Hacker News new | past | comments | ask | show | jobs | submit | page 3 login
Ask HN: What's the largest amount of bad code you have ever seen work?
428 points by nobody271 on Nov 13, 2018 | hide | past | favorite | 578 comments
I think I've broken my own record with this one ~2500 lines of incoherent JavaScript/C#. Works though.

A million+ lines of Java code for a product we (in a previous company) had; it started out nice and design pattern etc but after 5 years with ~200 different coders adding/changing things and no time to refactor, it became bad enough to trigger a phase out of the product and replacement by another product. I actually moved roles to figure out how to not make the same mistakes: those lessons work for them until today.

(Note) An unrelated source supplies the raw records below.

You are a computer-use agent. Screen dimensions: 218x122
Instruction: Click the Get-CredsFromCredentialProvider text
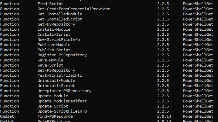pos(74,9)
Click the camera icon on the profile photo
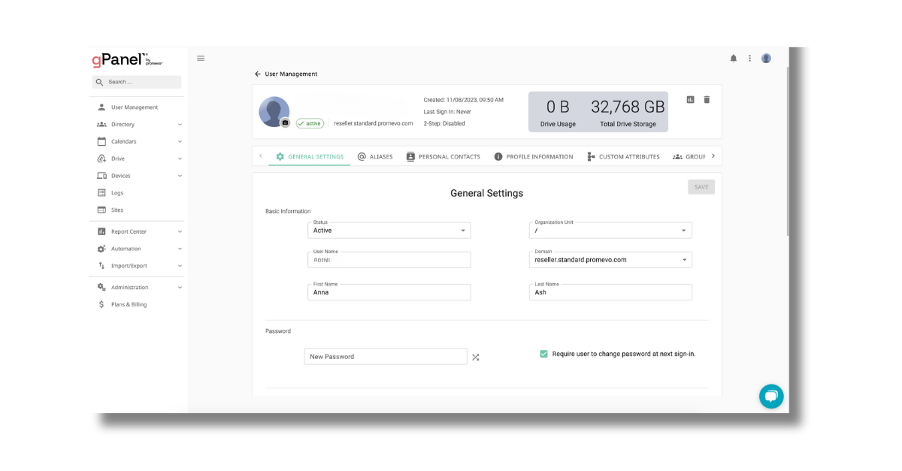Viewport: 902px width, 471px height. [x=285, y=121]
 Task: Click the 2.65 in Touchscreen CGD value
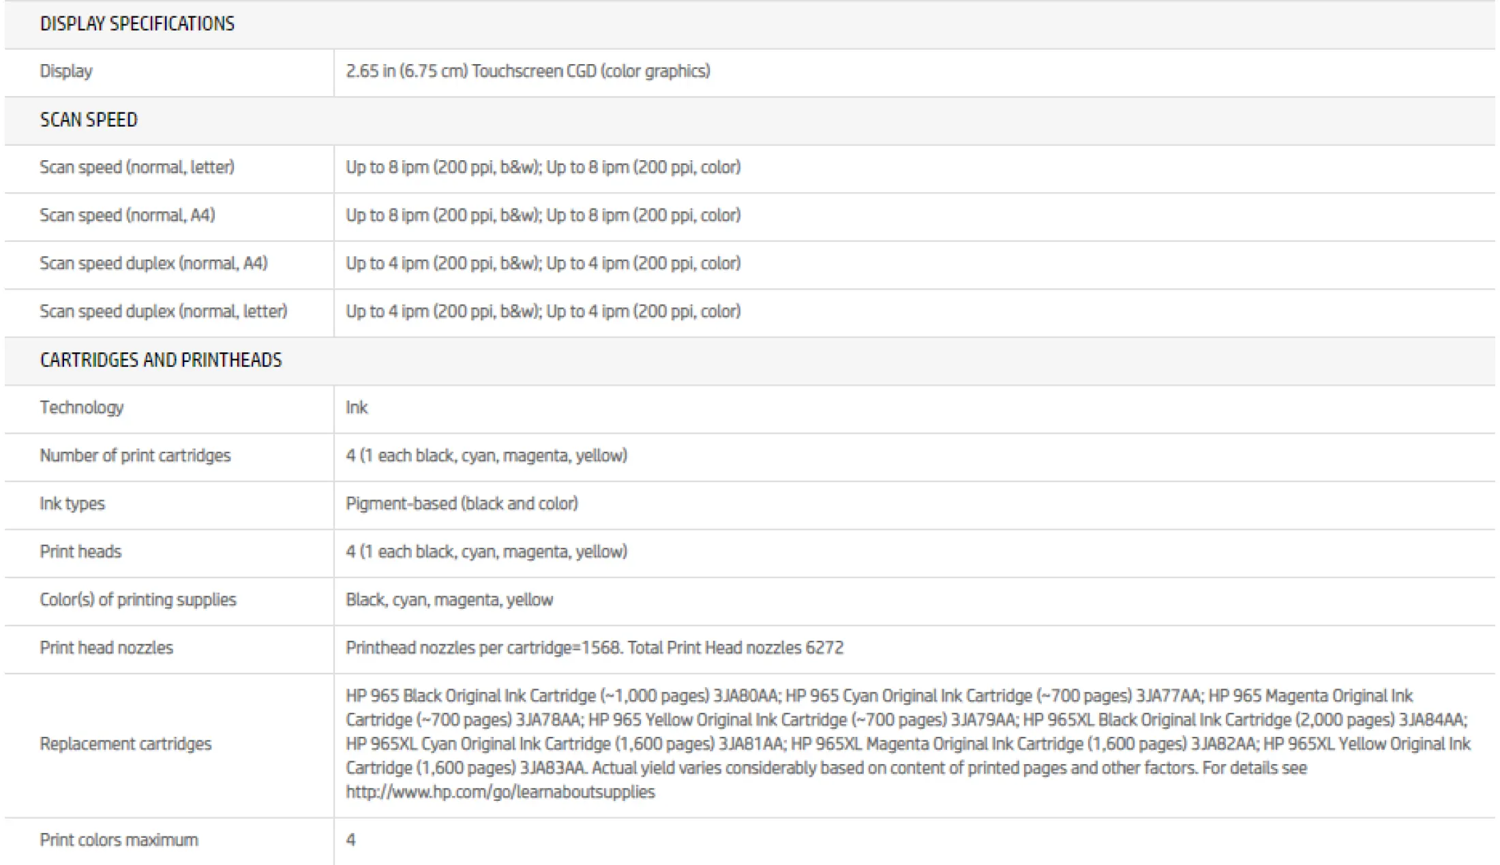tap(528, 72)
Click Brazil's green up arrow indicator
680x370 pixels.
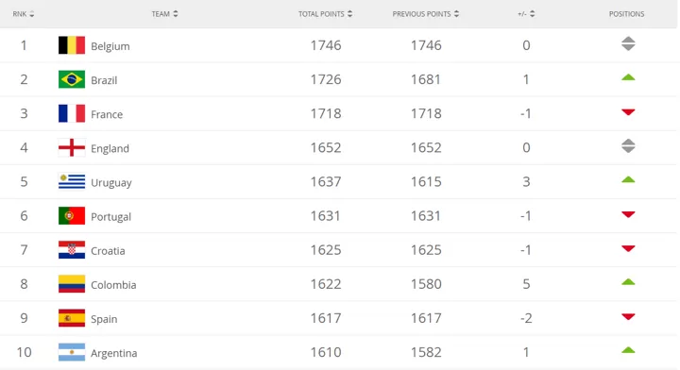(628, 77)
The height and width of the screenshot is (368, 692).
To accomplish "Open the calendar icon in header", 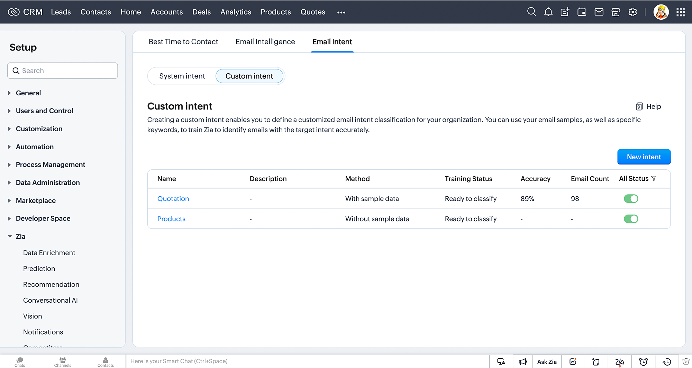I will pos(582,12).
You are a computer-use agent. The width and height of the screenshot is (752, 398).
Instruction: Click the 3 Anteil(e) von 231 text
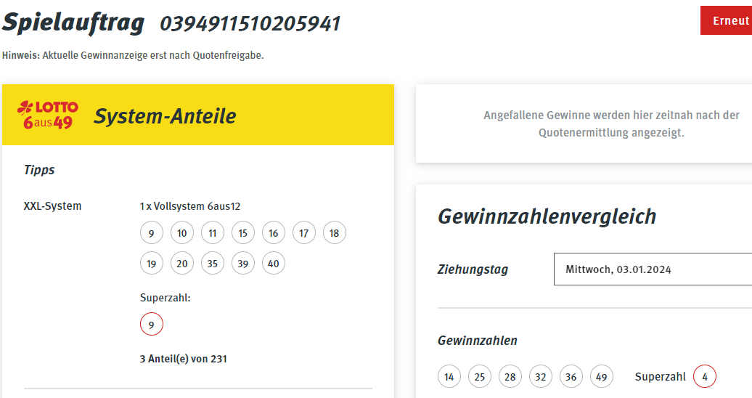183,359
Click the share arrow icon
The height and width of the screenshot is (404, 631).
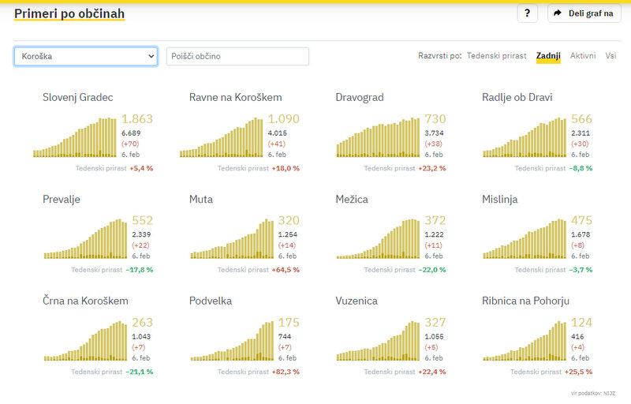(x=558, y=13)
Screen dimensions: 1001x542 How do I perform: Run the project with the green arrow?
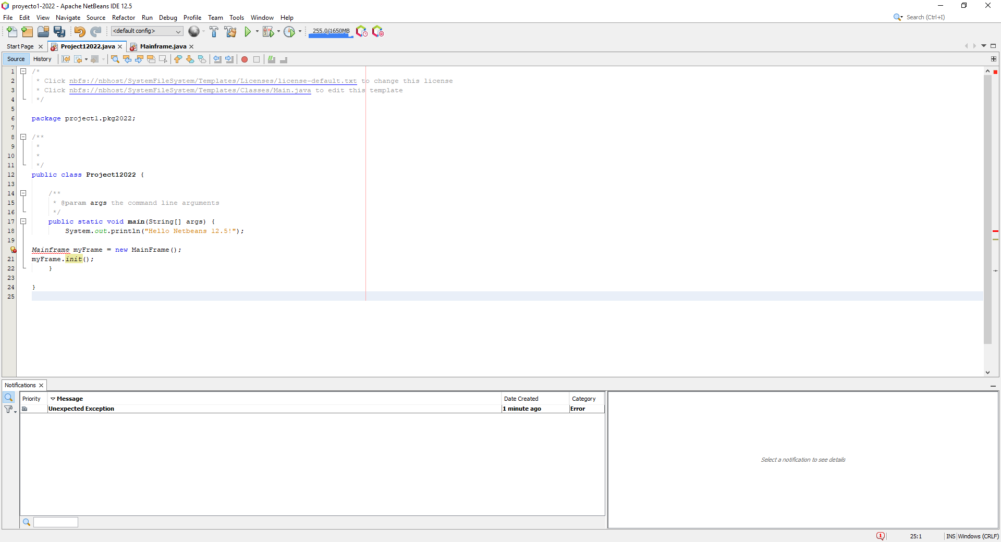tap(249, 31)
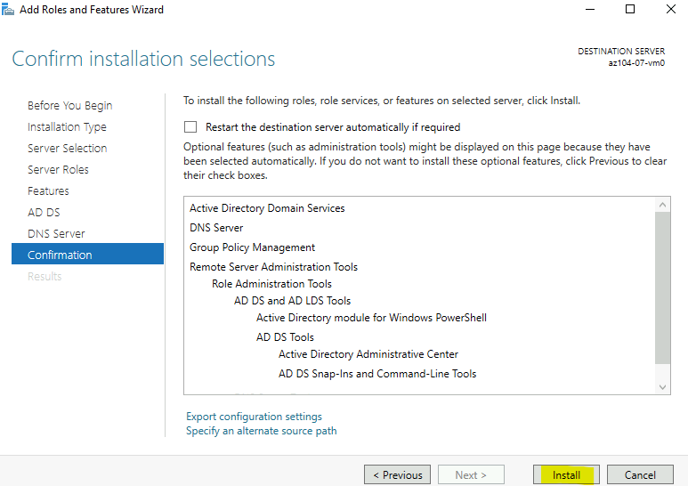
Task: Cancel the wizard
Action: point(640,475)
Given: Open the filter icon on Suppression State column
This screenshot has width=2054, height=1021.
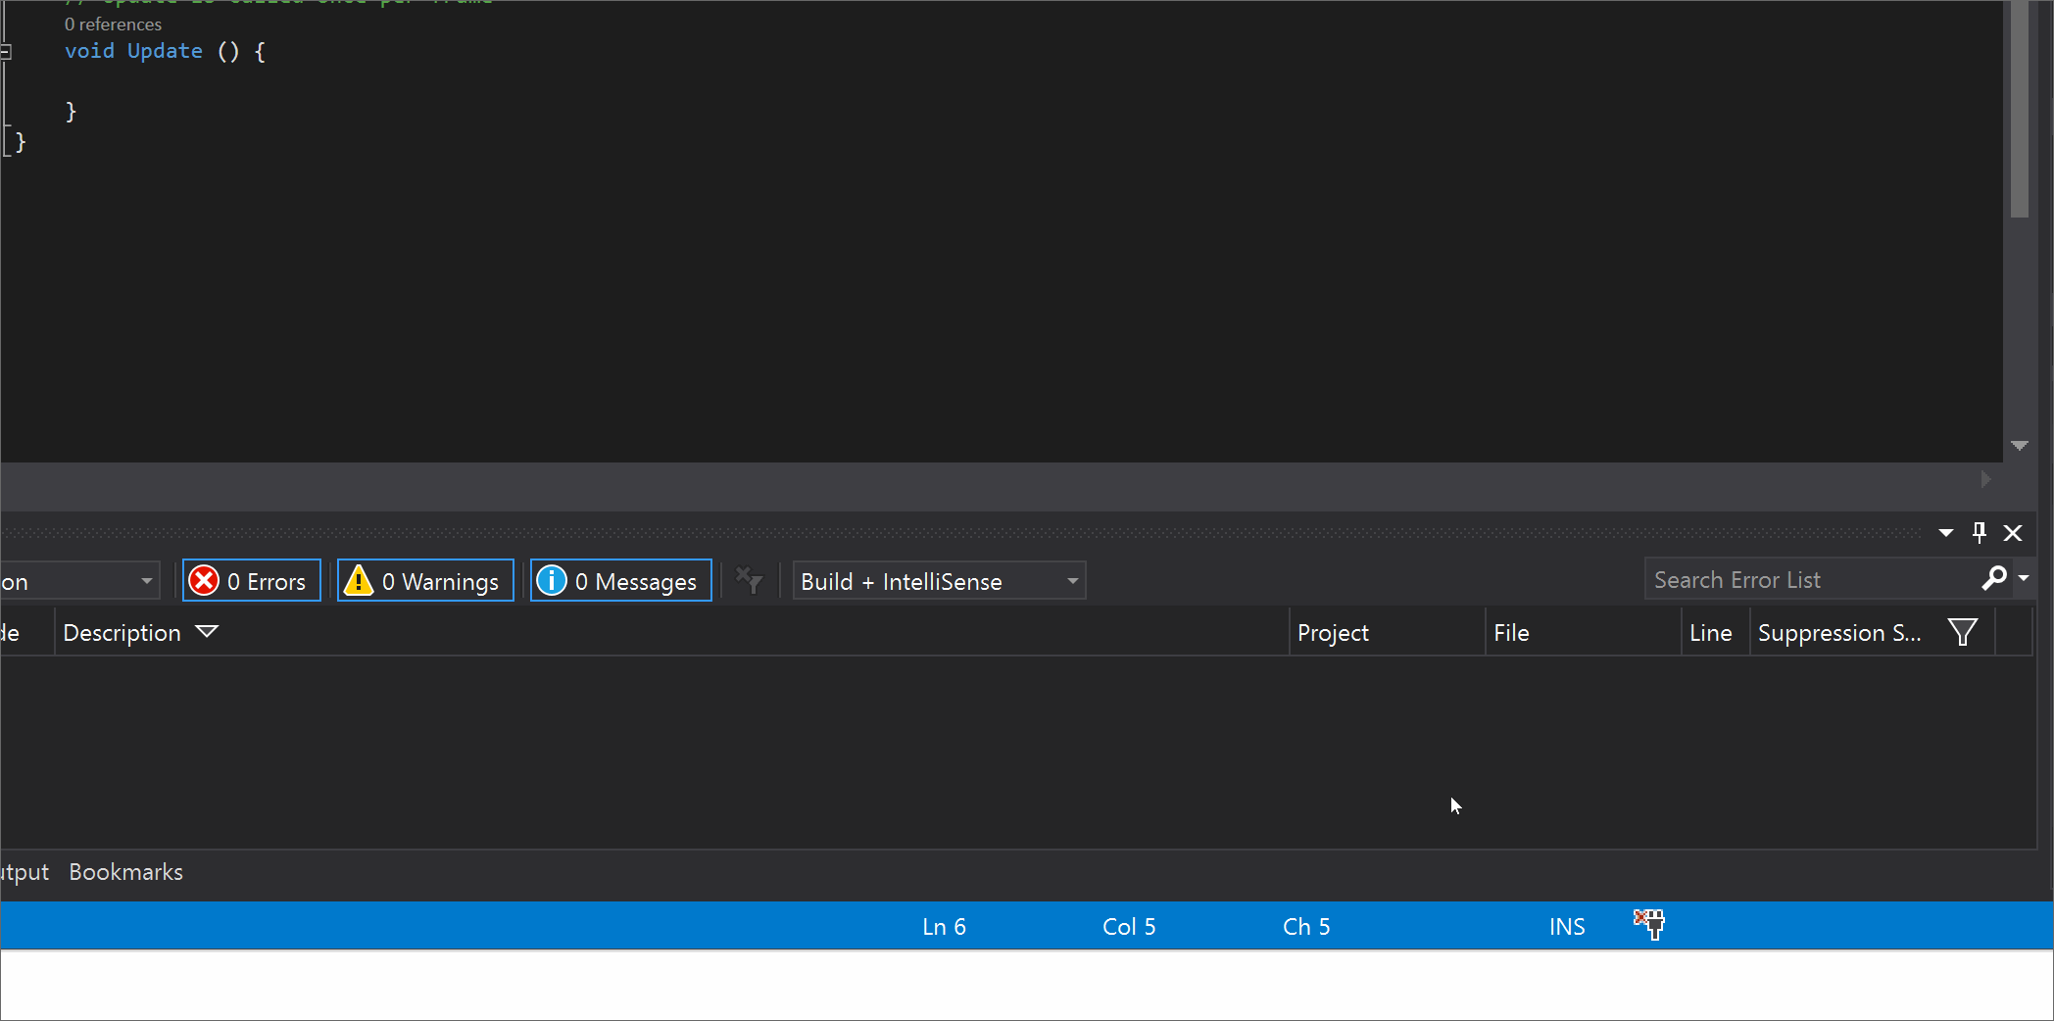Looking at the screenshot, I should (x=1963, y=631).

Two projects with 300000 lines of Python code each at a small company handling physical access control systems with smartcards and stuff. Once I looked the most critical part; the logic which decides if a door should be opened or not and it was implemented with the assumption that in Python, the bitwise operators work the same way as in C (they doesn't at all).

An Angular app with ~50k LOC.

Barely any tests and several hand-rolled components, some of which were merged only because the author managed to implore somebody to give them an R+ after a few sprints of the branch just sitting there.

A total of 21 people were involved in creating this system and for some insane reason we still had daily standups with almost full attendance.

What's the problem with "hand-rolled components"? Isn't that pretty much the essence of building non-trivial frontend stuff? Or does this have some special meaning in the Angular world?

Not in the case of components which could easily be replaced with a well-tested and proven solution.

Notable among the ones in this project was the date picker - there's a decent number of those available and yet somebody made the decision to hand-roll it.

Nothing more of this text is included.